Marketing e pragmatismo na escolha do secretário de Justiça de Dória

A escolha do desembargador Paulo Dimas Mascaretti, ex-presidente do Tribunal de Justiça de São Paulo, para secretário de Justiça do governo João Dória (PSDB) aparentemente mistura estratégia de marketing e pragmatismo.

Mascaretti é um magistrado que circula com desenvoltura no meio político, tem longa trajetória associativa, boa imagem entre os colegas e trânsito entre as entidades do Judiciário, do Ministério Público e da Defensoria Pública. É bem relacionado no Judiciário.

Segundo os mais críticos, são requisitos para uma gestão eficiente ou para o exercício do lobby.

Para o cidadão comum, sua indicação pode ser vista como a repetição, no plano estadual, da opção do presidente eleito Jair Bolsonaro (PSL), que retirou o juiz Sergio Moro da toga para comandar seu superministério da Justiça a partir de 2019.

As primeiras associações no caso de Mascaretti remetem ao exemplo do ex-presidente do TJ-SP Renato Nalini, que se aposentou e assumiu a secretaria da Educação na gestão do governador tucano Geraldo Alckmin.

Há outro precedente.
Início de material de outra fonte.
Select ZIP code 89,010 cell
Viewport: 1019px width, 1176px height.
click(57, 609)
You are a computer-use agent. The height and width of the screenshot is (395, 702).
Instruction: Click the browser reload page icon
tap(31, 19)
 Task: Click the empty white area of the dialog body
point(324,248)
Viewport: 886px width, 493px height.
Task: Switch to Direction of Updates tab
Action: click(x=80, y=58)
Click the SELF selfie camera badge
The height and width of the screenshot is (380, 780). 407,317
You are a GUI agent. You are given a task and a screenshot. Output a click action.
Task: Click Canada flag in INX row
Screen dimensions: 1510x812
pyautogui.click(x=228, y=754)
Em 1993, o então presidente do TJ-SP, desembargador Odyr Porto, aposentou-se e, no ano seguinte, sucedeu a Michel Temer no comando da secretaria estadual da Segurança Pública, na gestão do governador Luiz Antonio Fleury Filho (na época, no PMDB). Porto também foi secretário estadual da Justiça. Morreu em 1998.

Mascaretti perdeu para Nalini a eleição para suceder ao presidente Ivan Sartori. Venceria no pleito seguinte a eleição para a presidência, que disputou com o desembargador Eros Piceli.
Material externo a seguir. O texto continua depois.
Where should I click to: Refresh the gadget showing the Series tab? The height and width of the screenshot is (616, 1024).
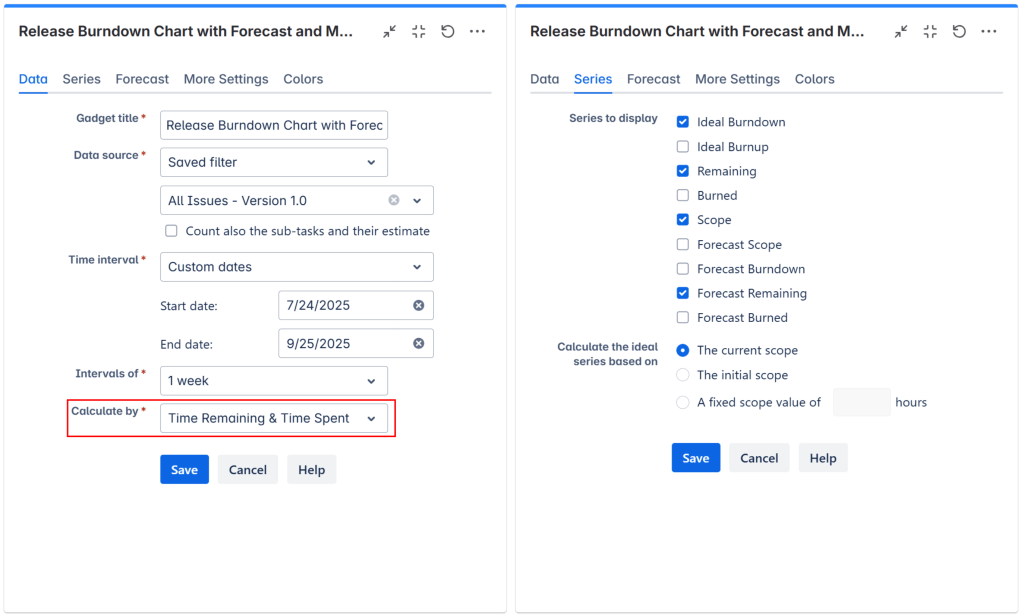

Alguns juízes veem na escolha de Mascaretti uma extensão da “blindagem” do governo tucano por uma “elite jurídica” na segurança pública e no sistema prisional. É a tese de doutourado de Luciana Zaffalon, da Escola de Administração de Empresas de São Paulo da Fundação Getúlio Vargas (FGV), que analisou a “politização” da Justiça do Estado de São Paulo.

Em julho último, a Assembleia Legislativa de São Paulo aprovou o Projeto de Lei Complementar 14/2017 para a criação de cargos de juiz de direito substituto no TJ-SP, uma proposta de Mascaretti apoiada pelo atual presidente, desembargador Manoel Pereira Calças. O projeto venceu a resistência dos que entendem que não se justificaria criar mais cargos de juiz substituto de segundo grau, e sim, cargos de desembargador.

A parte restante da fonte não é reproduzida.